11 Ottobre 2019

Uccise un transessuale con una penna-pistola a Cinisello Balsamo e 24 ore dopo, insieme a un complice, tentò di rapinare un ristorante giapponese a Segrate, sulla Cassanese. Il titolare del locale, però, reagì con un coltello, lo accoltellò e fece scappare i due malviventi. Una fuga che, però, durò poche ore perché i carabinieri rintracciarono e arrestarono Giovanni Amato, 43enne netturbino segratese. E proprio mentre si trovava in carcere gli inquirenti gli notificarono anche il fermo per l’omicidio del transessuale. Martedì, con rito abbreviato, Amato è stato condannato a 18 anni. Il pubblico ministero ne aveva chiesti 20, ma il Gup di Monza ha deciso per 2 in meno.

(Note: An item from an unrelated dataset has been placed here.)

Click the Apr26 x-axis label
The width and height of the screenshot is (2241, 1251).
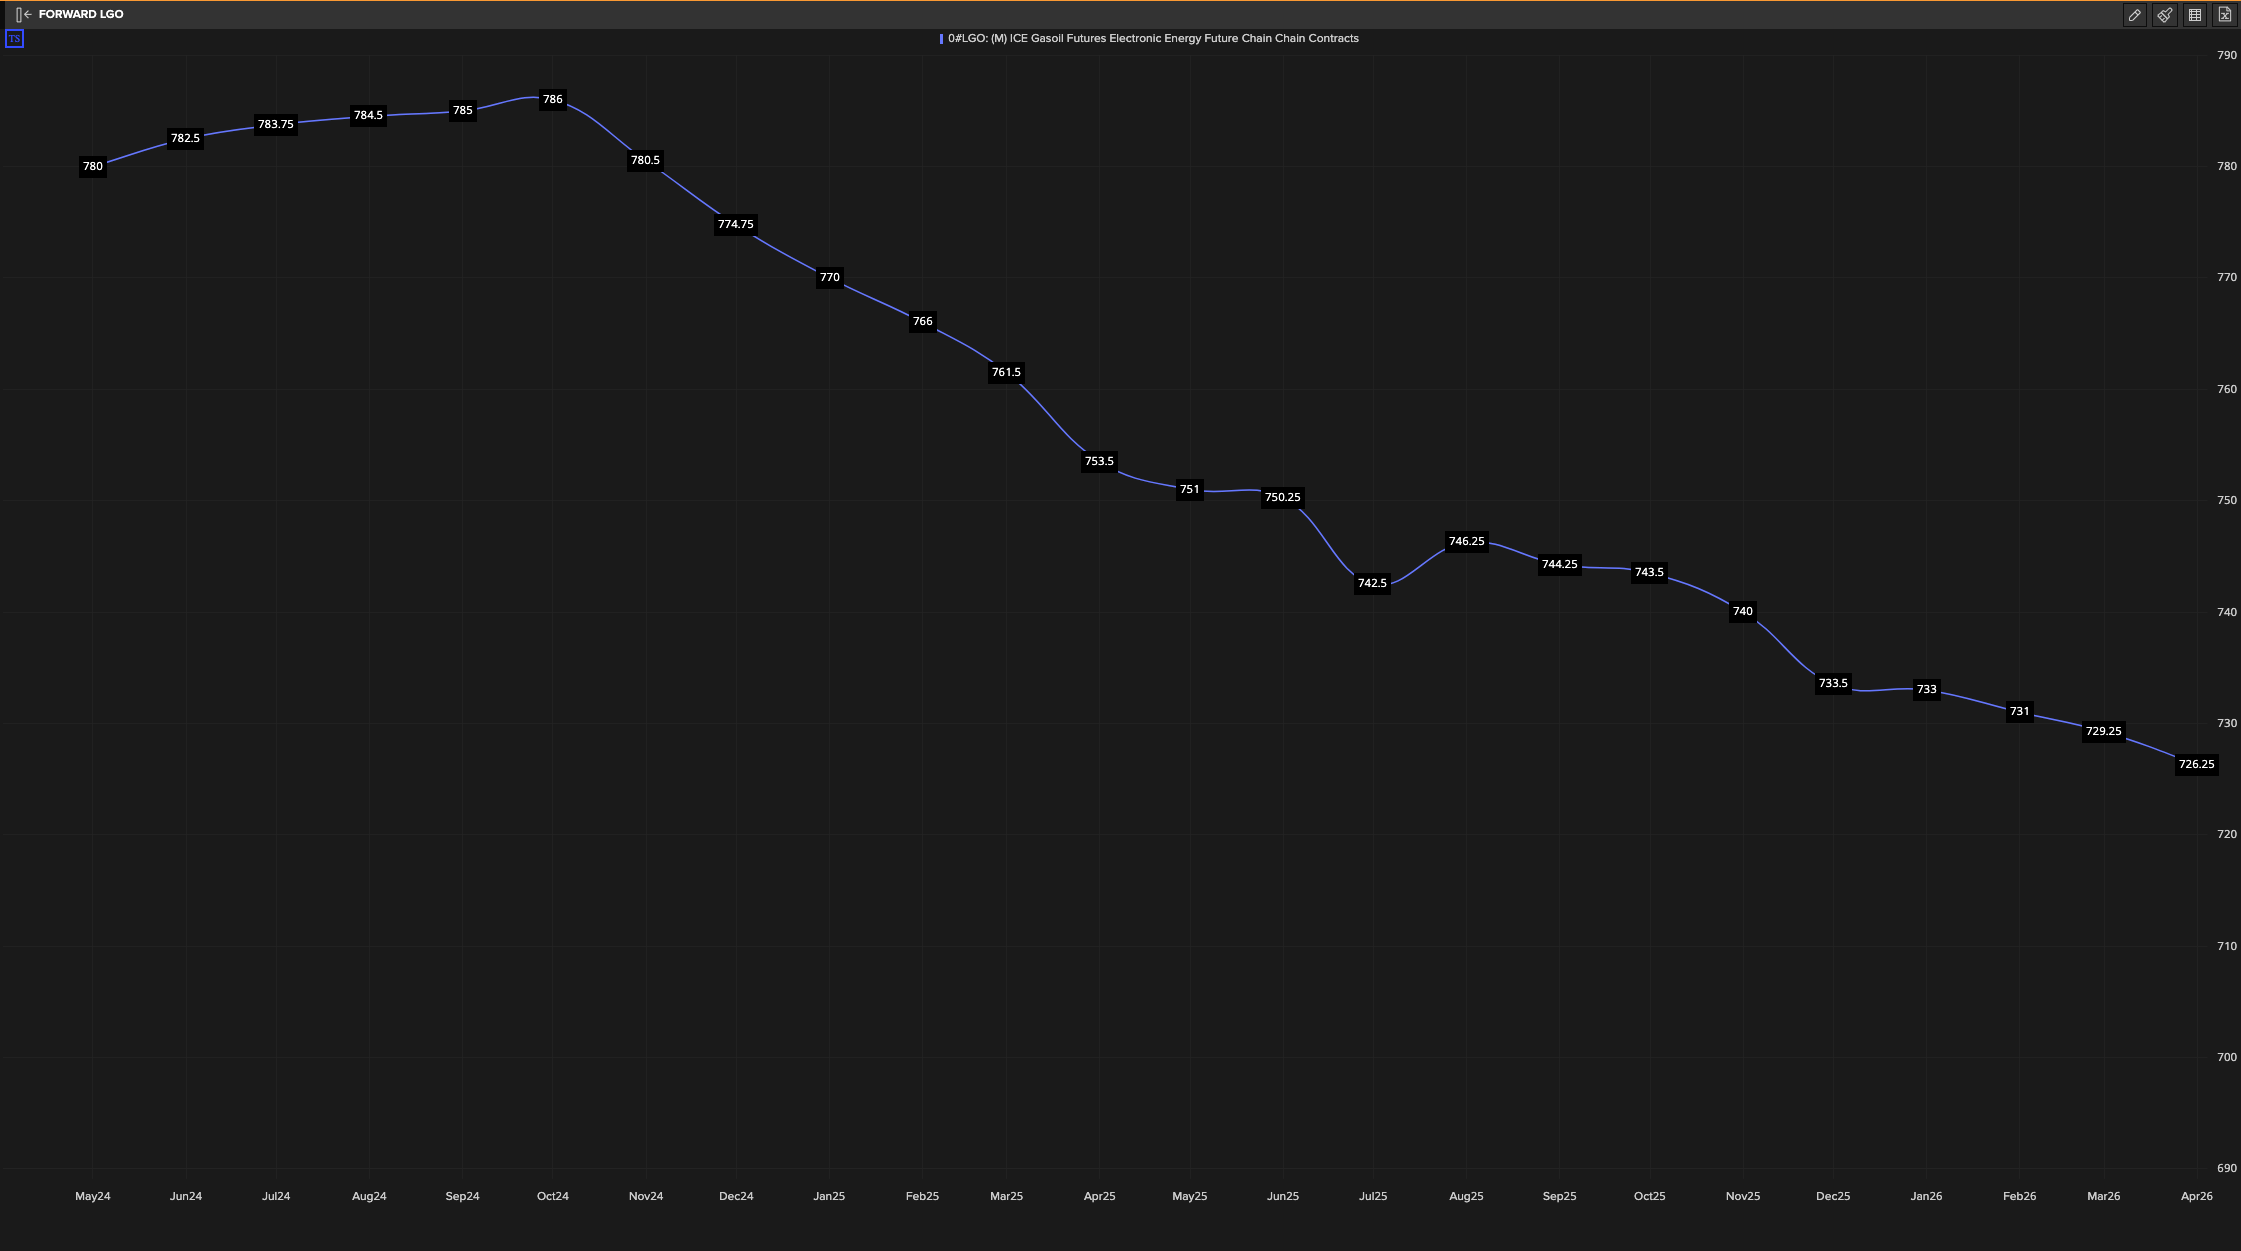click(2196, 1197)
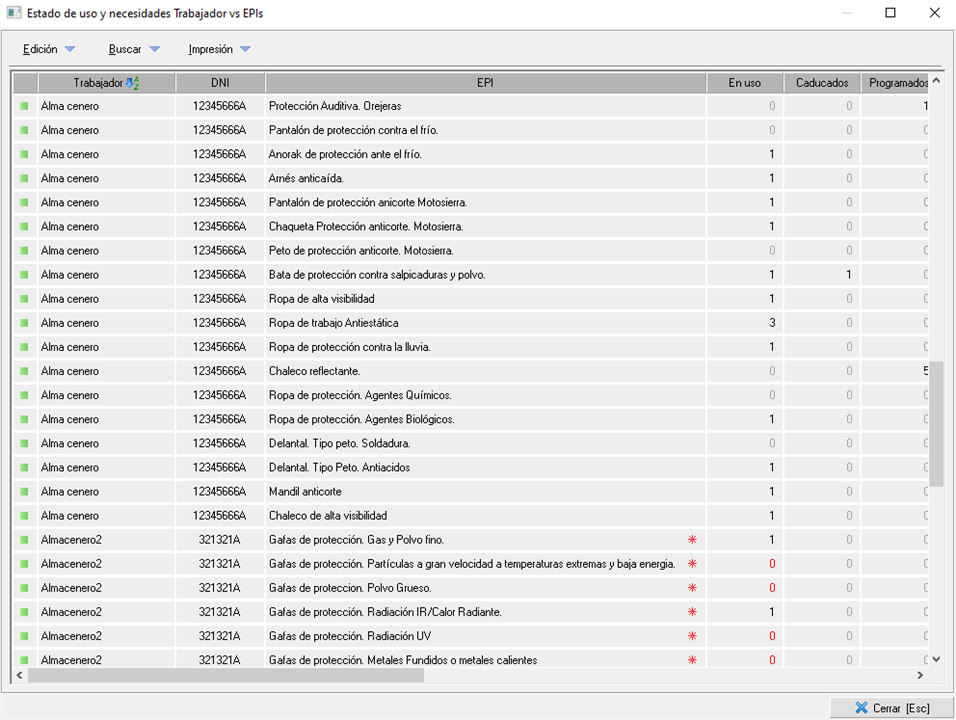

I fatti risalgono al febbraio del  2018 e il netturbino, forse, avrebbe potuto farla franca, se non avesse deciso di compiere anche la rapina a Segrate. Le indagini per l’omicidio di Cinisello, infatti, avevano evidenziato che il trans, un peruviano di 42 anni, era stato ammazzato con un colpo di pistola alla nuca. Un piccolissimo foro, sparato da un’arma non classica. Proprio la stessa usata per il mancato colpo al ristorante giapponese e ritrovata addosso ad Amato: una penna-pistola calibro 22. Una coincidenza che, immediatamente, ha fatto drizzare le antenne agli inquirenti che hanno voluta approfondirla. Si è così deciso di comparare le impronte digitale lasciate dall’assassino su una bottiglia a casa della vittima con quelle dell’arrestato per rapina. Che, naturalmente, coincidevano.